Benk’in edebiyat dergileri ve gazetelerdeki yazılarında, savunduğu görüşlerden çok üslûbu ilgi çekmiştir. Aynı görüşte olmadığı yazarları, beğenmediği şairleri, zekice, ancak ağır ifadelerle yeren Benk, belki de bu yüzden kuramsal birikiminin dönemin okurları tarafından göz ardı edilmesini önleyememiştir.

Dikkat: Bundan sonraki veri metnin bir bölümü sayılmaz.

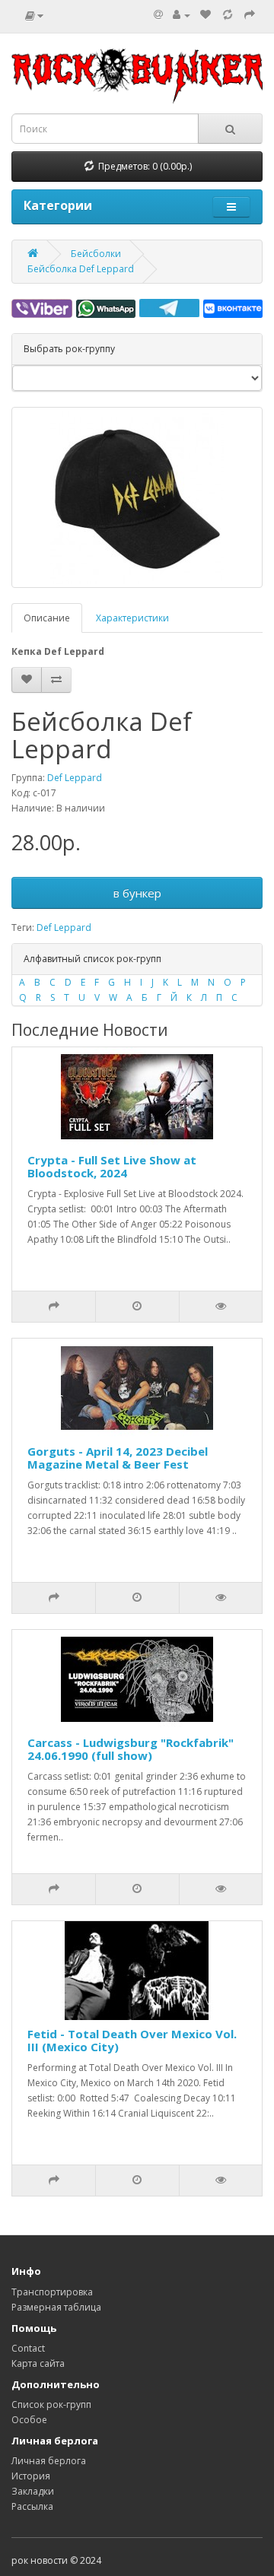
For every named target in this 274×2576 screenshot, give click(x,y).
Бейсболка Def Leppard (80, 268)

Üslûbunun peşinden sürüklediği okur kitlesinin, onun edebiyat kuramı konusundaki bilgi ve birikimini aynı yetkinlikle değerlendirdiğini söylemek güçtür. Bu yüzden Adnan Benk’in üslûbu, yazarlığının en çarpıcı, ancak bilimsel açıdan en zayıf yönüdür.